(Task prompt): Produce an exact transcript of all the records.

(Stored items)
□ □ □ □ □ □ □

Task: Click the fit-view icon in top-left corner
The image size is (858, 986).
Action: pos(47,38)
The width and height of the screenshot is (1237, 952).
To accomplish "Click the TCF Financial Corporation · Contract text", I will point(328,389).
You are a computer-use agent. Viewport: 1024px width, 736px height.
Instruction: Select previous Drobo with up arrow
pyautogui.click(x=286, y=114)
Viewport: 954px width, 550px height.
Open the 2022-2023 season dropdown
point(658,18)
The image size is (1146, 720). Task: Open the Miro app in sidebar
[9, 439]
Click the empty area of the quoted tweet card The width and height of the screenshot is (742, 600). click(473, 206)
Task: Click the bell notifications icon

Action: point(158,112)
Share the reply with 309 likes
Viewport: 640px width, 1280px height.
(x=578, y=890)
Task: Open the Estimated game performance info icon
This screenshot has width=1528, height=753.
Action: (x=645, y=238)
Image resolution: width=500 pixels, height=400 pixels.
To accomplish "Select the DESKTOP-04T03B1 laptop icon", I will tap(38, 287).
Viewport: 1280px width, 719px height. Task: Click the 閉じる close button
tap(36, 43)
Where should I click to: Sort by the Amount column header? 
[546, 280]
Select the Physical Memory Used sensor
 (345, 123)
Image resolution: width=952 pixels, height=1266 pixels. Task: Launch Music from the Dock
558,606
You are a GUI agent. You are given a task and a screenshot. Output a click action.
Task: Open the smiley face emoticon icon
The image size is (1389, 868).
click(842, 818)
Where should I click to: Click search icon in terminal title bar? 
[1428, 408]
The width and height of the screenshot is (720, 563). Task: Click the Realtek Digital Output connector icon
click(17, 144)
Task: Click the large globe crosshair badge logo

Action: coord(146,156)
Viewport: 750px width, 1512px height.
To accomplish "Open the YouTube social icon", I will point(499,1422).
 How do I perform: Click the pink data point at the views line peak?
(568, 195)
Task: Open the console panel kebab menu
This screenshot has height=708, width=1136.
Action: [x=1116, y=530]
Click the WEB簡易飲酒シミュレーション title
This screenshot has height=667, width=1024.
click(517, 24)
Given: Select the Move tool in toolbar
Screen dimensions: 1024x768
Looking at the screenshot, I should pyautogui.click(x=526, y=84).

□ □ □ □ □ □ □

(Reply to the exercise):
Task: Click the fit-view icon in top-left corner
The image size is (858, 986).
Action: pos(47,38)
The width and height of the screenshot is (1237, 952).
To accomplish "Click the TCF Financial Corporation · Contract text", I will point(328,389).
You are a computer-use agent. Viewport: 1024px width, 736px height.
Instruction: Select previous Drobo with up arrow
pyautogui.click(x=286, y=114)
Viewport: 954px width, 550px height.
Open the 2022-2023 season dropdown
point(658,18)
The image size is (1146, 720). Task: Open the Miro app in sidebar
[9, 439]
Click the empty area of the quoted tweet card The width and height of the screenshot is (742, 600). click(473, 206)
Task: Click the bell notifications icon

Action: point(158,112)
Share the reply with 309 likes
Viewport: 640px width, 1280px height.
(x=578, y=890)
Task: Open the Estimated game performance info icon
This screenshot has width=1528, height=753.
Action: (x=645, y=238)
Image resolution: width=500 pixels, height=400 pixels.
To accomplish "Select the DESKTOP-04T03B1 laptop icon", I will tap(38, 287).
Viewport: 1280px width, 719px height. Task: Click the 閉じる close button
tap(36, 43)
Where should I click to: Sort by the Amount column header? 
[546, 280]
Select the Physical Memory Used sensor
 (345, 123)
Image resolution: width=952 pixels, height=1266 pixels. Task: Launch Music from the Dock
558,606
You are a GUI agent. You are given a task and a screenshot. Output a click action.
Task: Open the smiley face emoticon icon
The image size is (1389, 868).
click(842, 818)
Where should I click to: Click search icon in terminal title bar? 
[1428, 408]
The width and height of the screenshot is (720, 563). Task: Click the Realtek Digital Output connector icon
click(17, 144)
Task: Click the large globe crosshair badge logo

Action: coord(146,156)
Viewport: 750px width, 1512px height.
To accomplish "Open the YouTube social icon", I will point(499,1422).
 How do I perform: Click the pink data point at the views line peak?
(568, 195)
Task: Open the console panel kebab menu
This screenshot has height=708, width=1136.
Action: [x=1116, y=530]
Click the WEB簡易飲酒シミュレーション title
This screenshot has height=667, width=1024.
click(517, 24)
Given: Select the Move tool in toolbar
Screen dimensions: 1024x768
Looking at the screenshot, I should pyautogui.click(x=526, y=84).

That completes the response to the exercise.